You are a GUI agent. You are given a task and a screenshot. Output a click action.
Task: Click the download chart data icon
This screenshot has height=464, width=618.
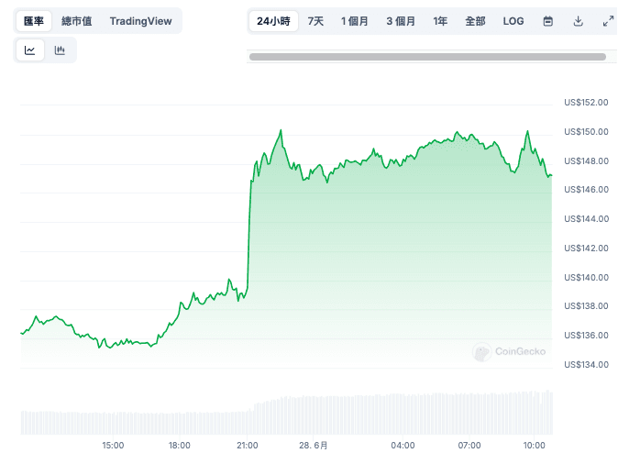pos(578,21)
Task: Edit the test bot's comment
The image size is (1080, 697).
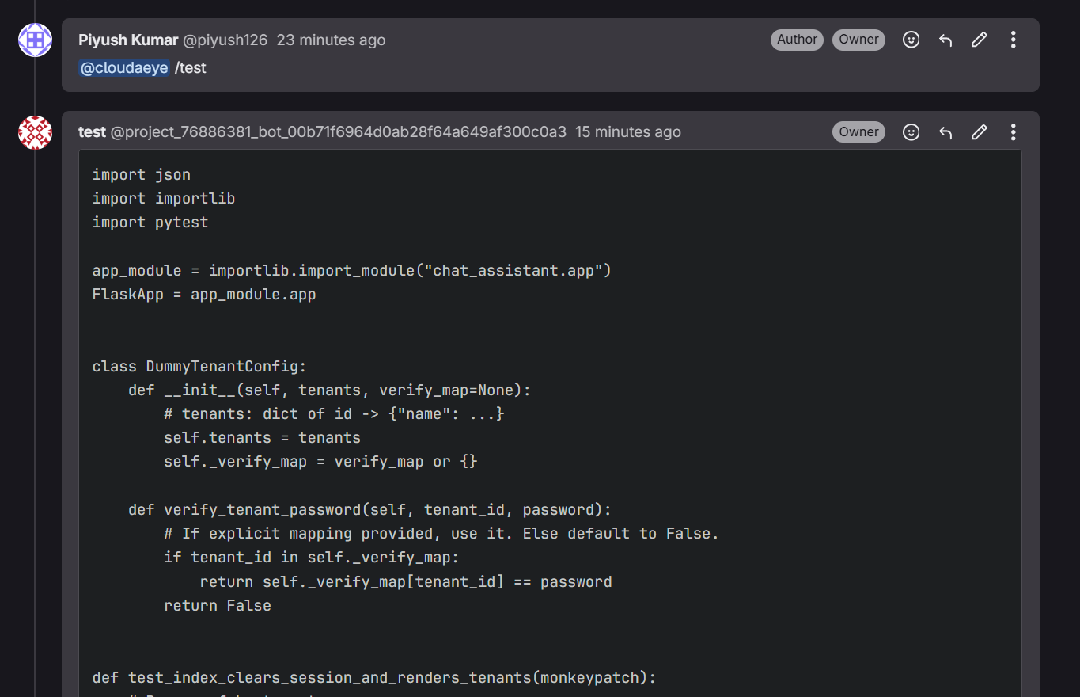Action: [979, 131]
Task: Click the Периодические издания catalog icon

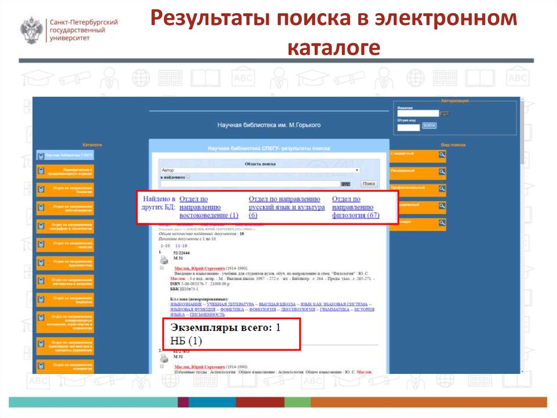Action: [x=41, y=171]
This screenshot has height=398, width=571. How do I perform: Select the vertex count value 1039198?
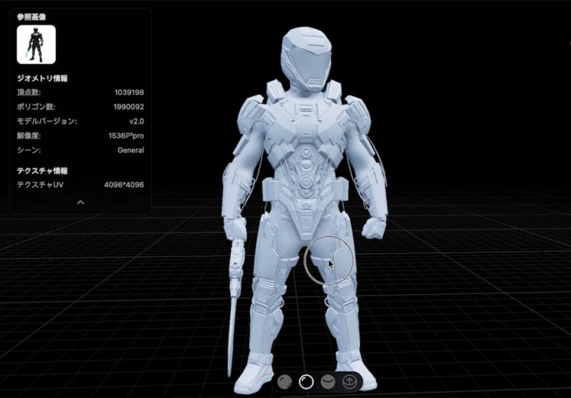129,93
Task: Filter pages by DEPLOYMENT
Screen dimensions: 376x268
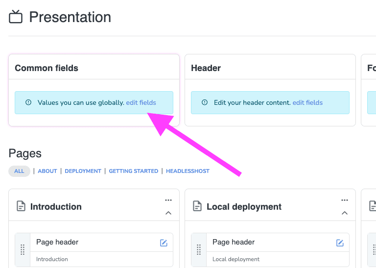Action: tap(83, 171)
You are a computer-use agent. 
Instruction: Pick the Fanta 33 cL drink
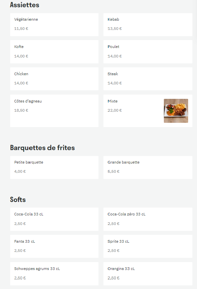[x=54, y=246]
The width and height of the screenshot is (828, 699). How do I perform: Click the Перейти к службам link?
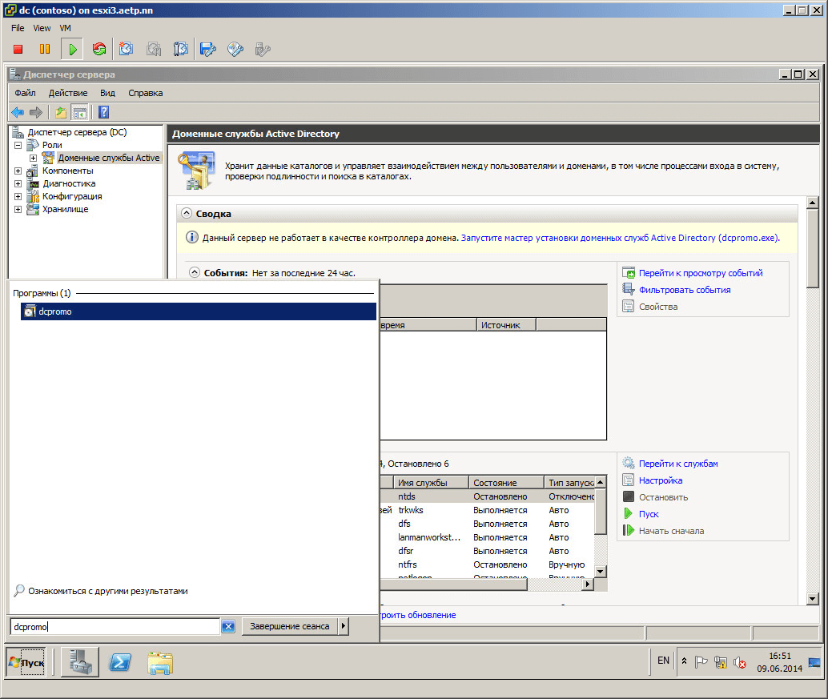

→ Exercise description
Reproduce the data in full. Do not carry over any picture.

→ Solution for this exercise
You are a GUI agent. You are given a task and a screenshot. Output a click action.
Task: Click the download chart data icon
This screenshot has height=464, width=618.
pos(578,21)
Task: Edit the test bot's comment
The image size is (1080, 697).
Action: [979, 131]
Task: Click the Периодические издания catalog icon

Action: [x=41, y=171]
This screenshot has height=398, width=571. How do I perform: Select the vertex count value 1039198?
129,93
Task: Filter pages by DEPLOYMENT
Screen dimensions: 376x268
Action: tap(83, 171)
You are a computer-use agent. 
Instruction: Pick the Fanta 33 cL drink
[x=54, y=246]
The width and height of the screenshot is (828, 699). How do I perform: Click the Перейти к службам link?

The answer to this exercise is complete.